### [SUPPLIED RECORDS]
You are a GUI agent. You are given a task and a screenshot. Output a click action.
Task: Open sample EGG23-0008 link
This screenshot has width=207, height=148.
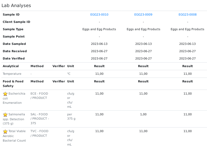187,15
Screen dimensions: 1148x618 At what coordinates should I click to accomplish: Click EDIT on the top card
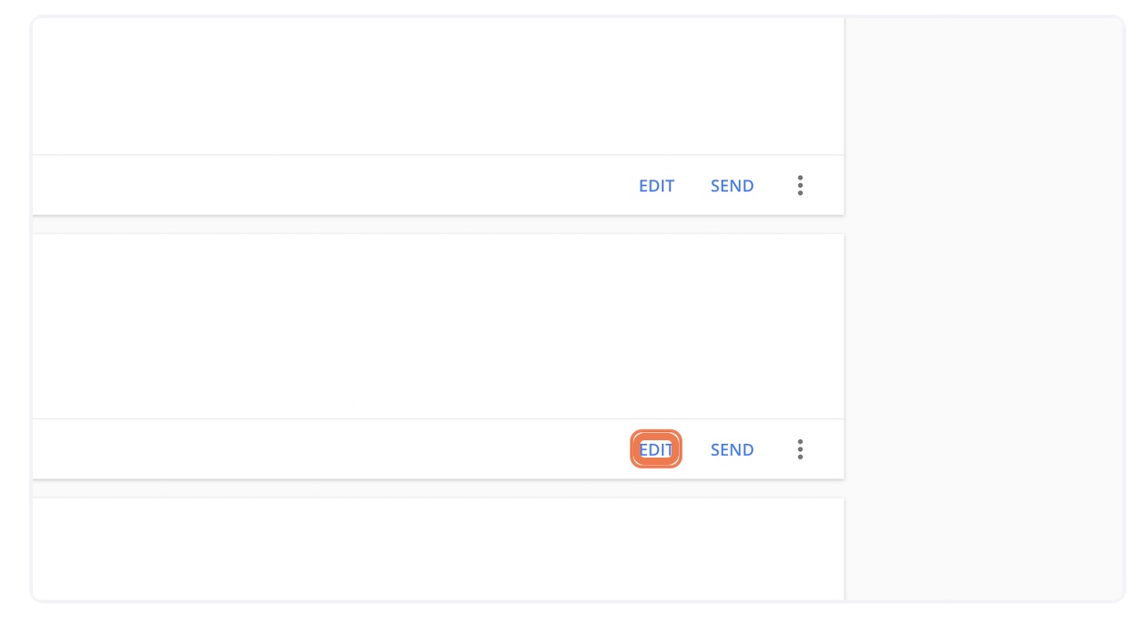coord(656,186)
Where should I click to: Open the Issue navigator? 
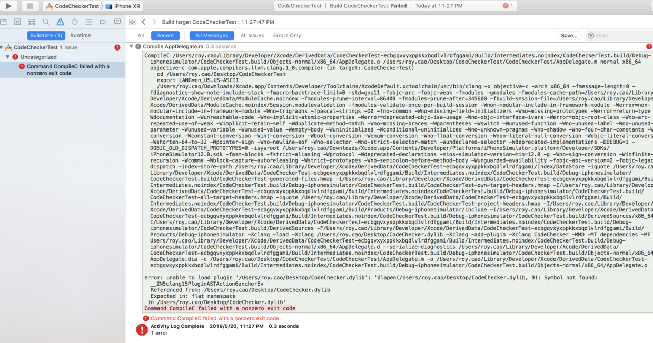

...

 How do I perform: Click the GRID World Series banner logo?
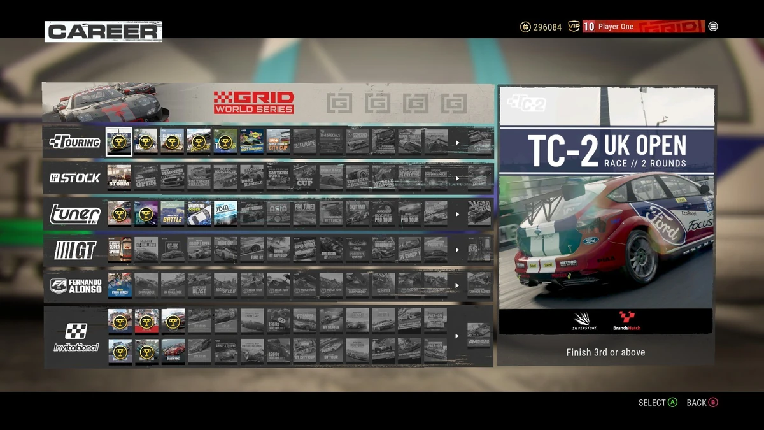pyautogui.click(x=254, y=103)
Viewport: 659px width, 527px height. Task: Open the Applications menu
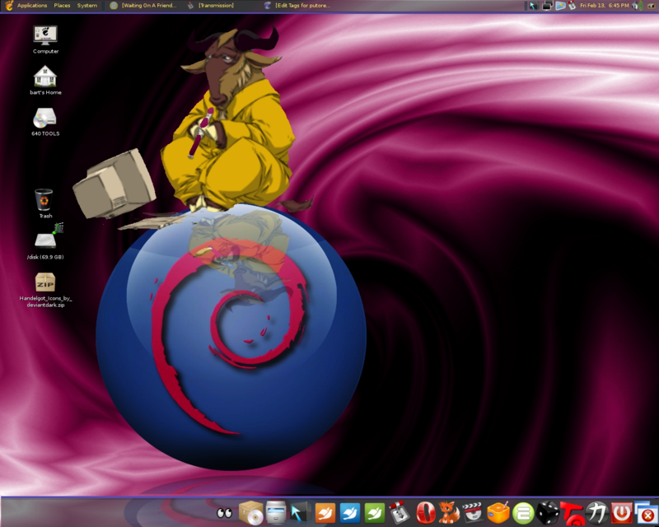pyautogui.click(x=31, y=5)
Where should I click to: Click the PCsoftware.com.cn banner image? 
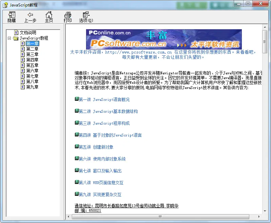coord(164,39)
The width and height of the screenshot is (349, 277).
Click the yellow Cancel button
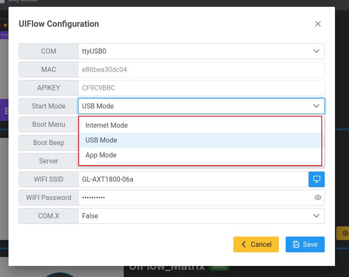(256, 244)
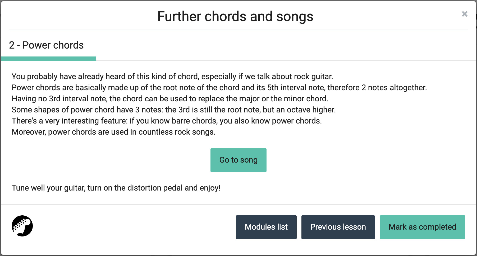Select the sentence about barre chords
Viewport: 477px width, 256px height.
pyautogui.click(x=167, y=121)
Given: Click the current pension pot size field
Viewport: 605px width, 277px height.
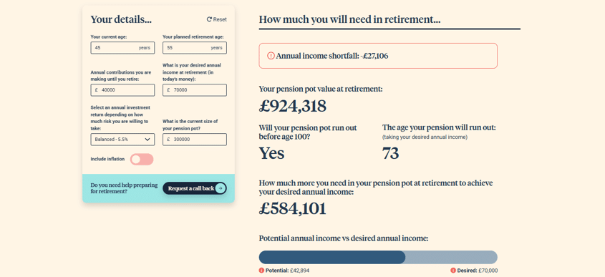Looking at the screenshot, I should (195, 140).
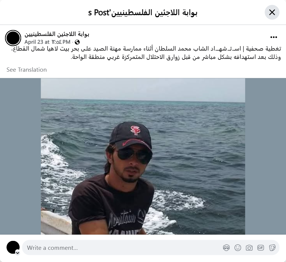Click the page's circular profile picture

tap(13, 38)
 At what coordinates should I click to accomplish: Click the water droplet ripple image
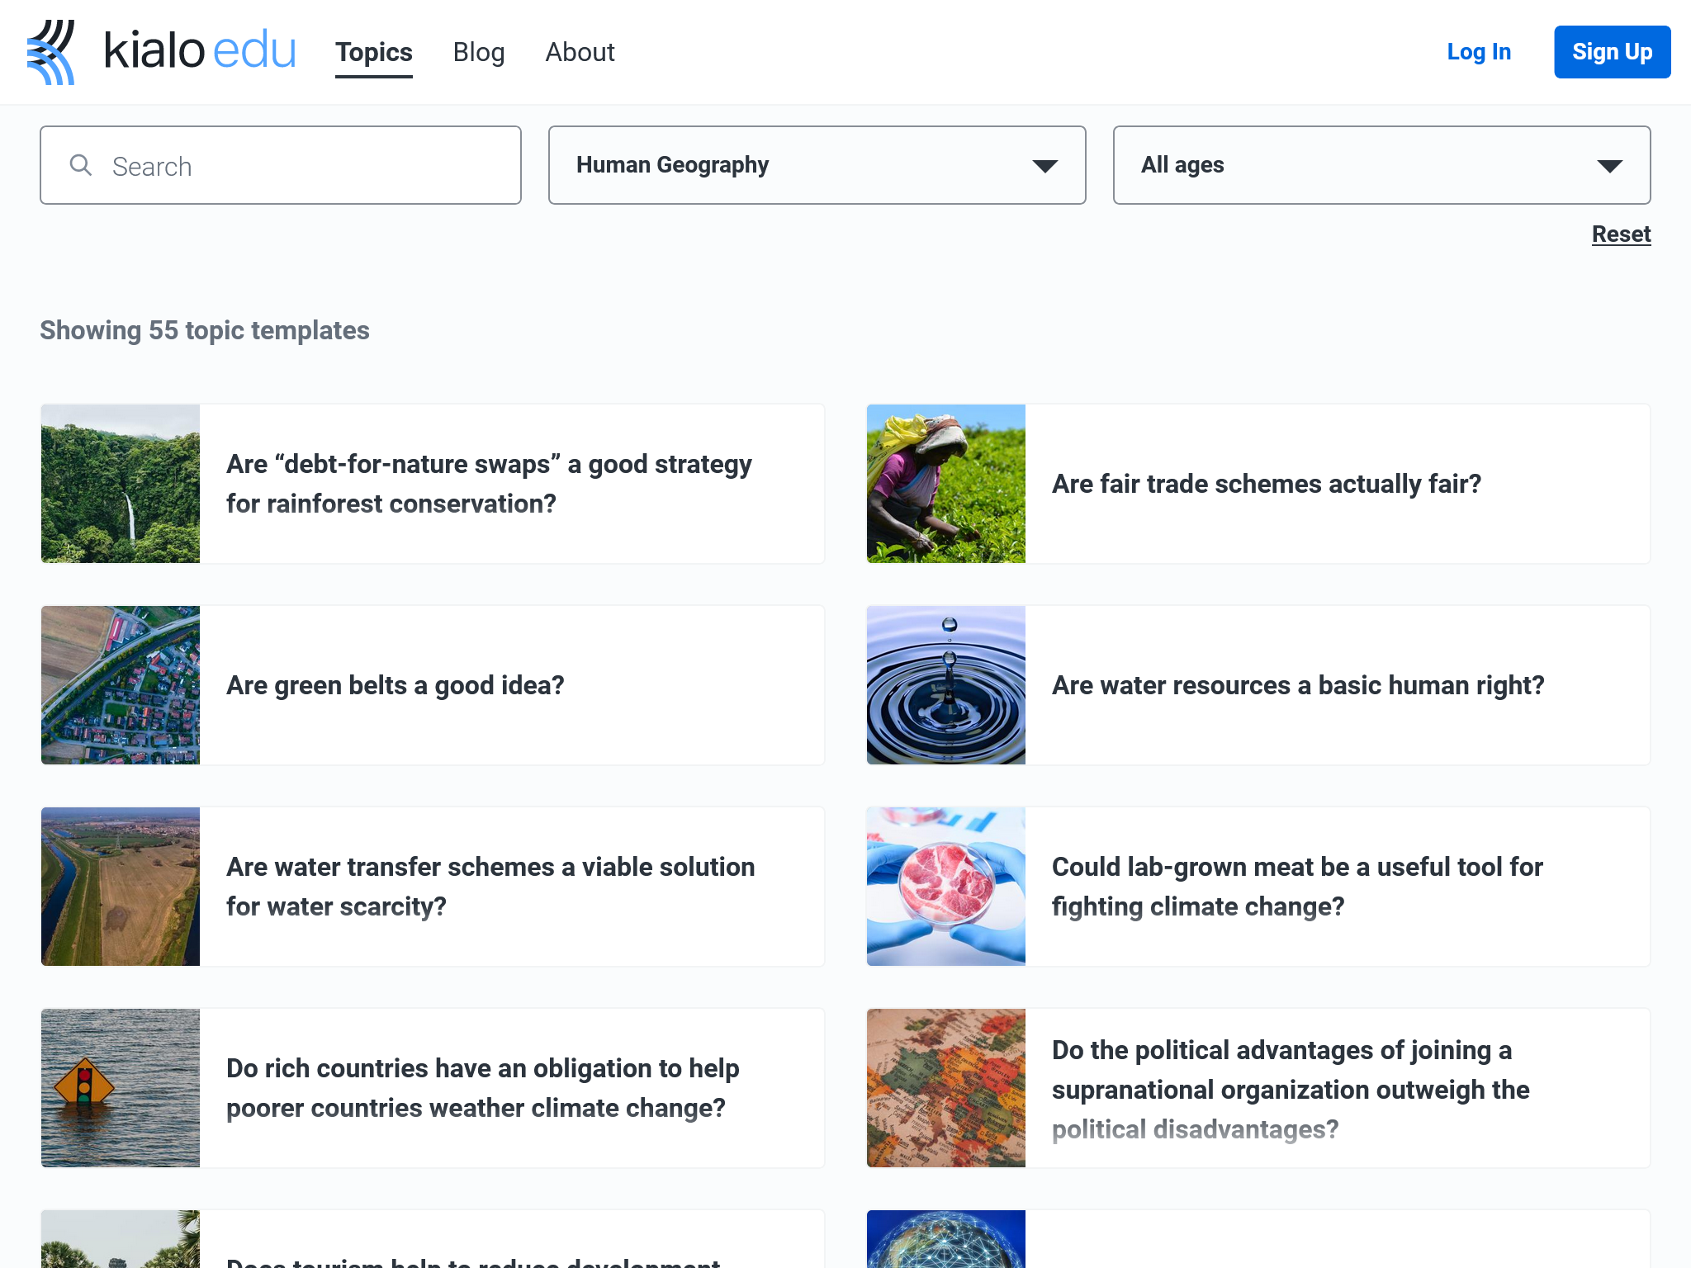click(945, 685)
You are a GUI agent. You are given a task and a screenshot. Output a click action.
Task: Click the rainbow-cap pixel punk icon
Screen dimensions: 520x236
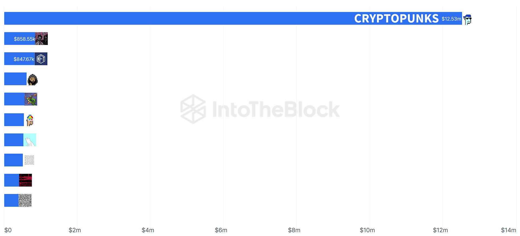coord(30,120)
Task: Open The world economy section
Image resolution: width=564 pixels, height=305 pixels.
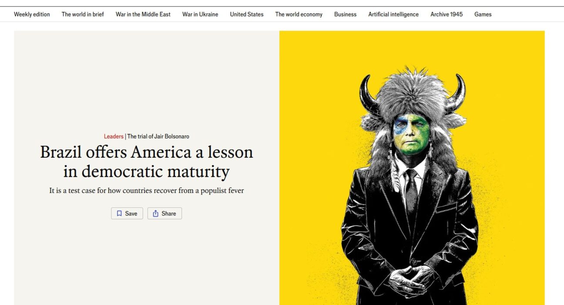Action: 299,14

...

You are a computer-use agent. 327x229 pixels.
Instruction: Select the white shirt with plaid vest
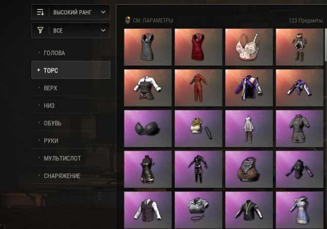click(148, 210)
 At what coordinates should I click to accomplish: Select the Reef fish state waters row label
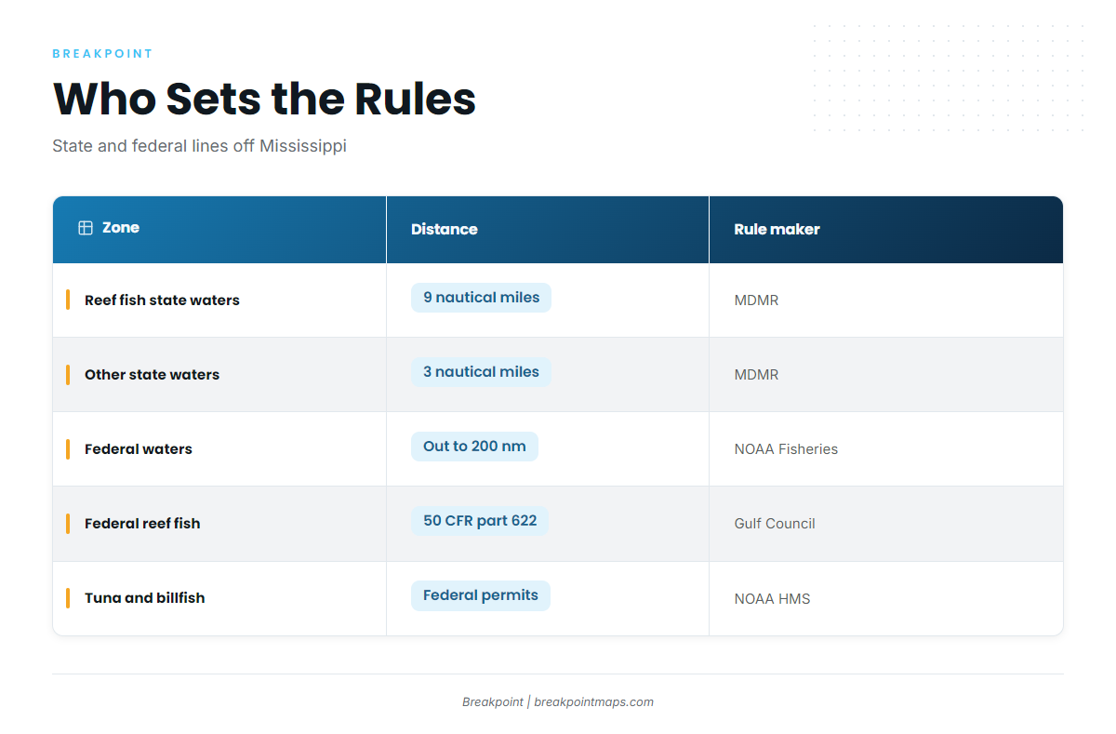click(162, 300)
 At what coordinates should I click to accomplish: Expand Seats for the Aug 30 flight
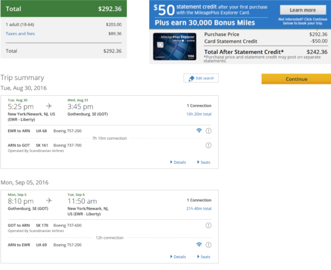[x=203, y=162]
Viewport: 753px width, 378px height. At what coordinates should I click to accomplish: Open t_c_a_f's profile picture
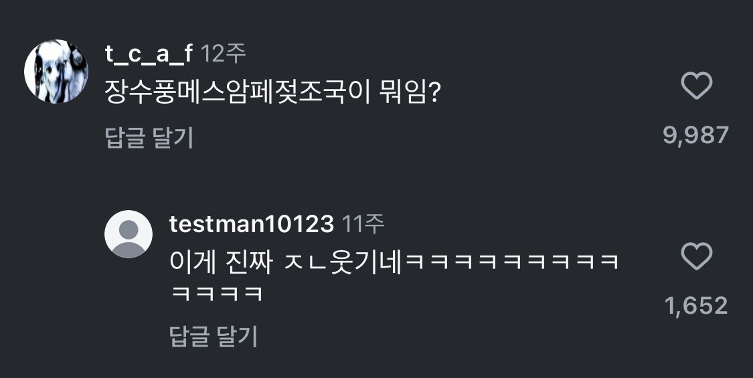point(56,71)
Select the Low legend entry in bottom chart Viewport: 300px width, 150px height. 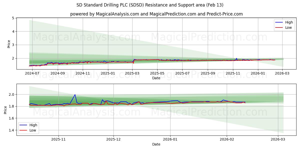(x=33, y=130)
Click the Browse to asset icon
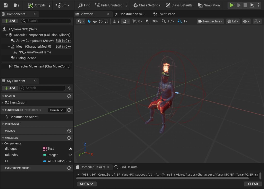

### [TO DO]
Find each line in the entries above that contains the word "banner" and copy those lines out. Case counts.

### [SOLUTION FOR THIS EXERCISE]
 How do I perform: Click the GRID World Series banner logo?
Where should I click to: Click the PCsoftware.com.cn banner image? 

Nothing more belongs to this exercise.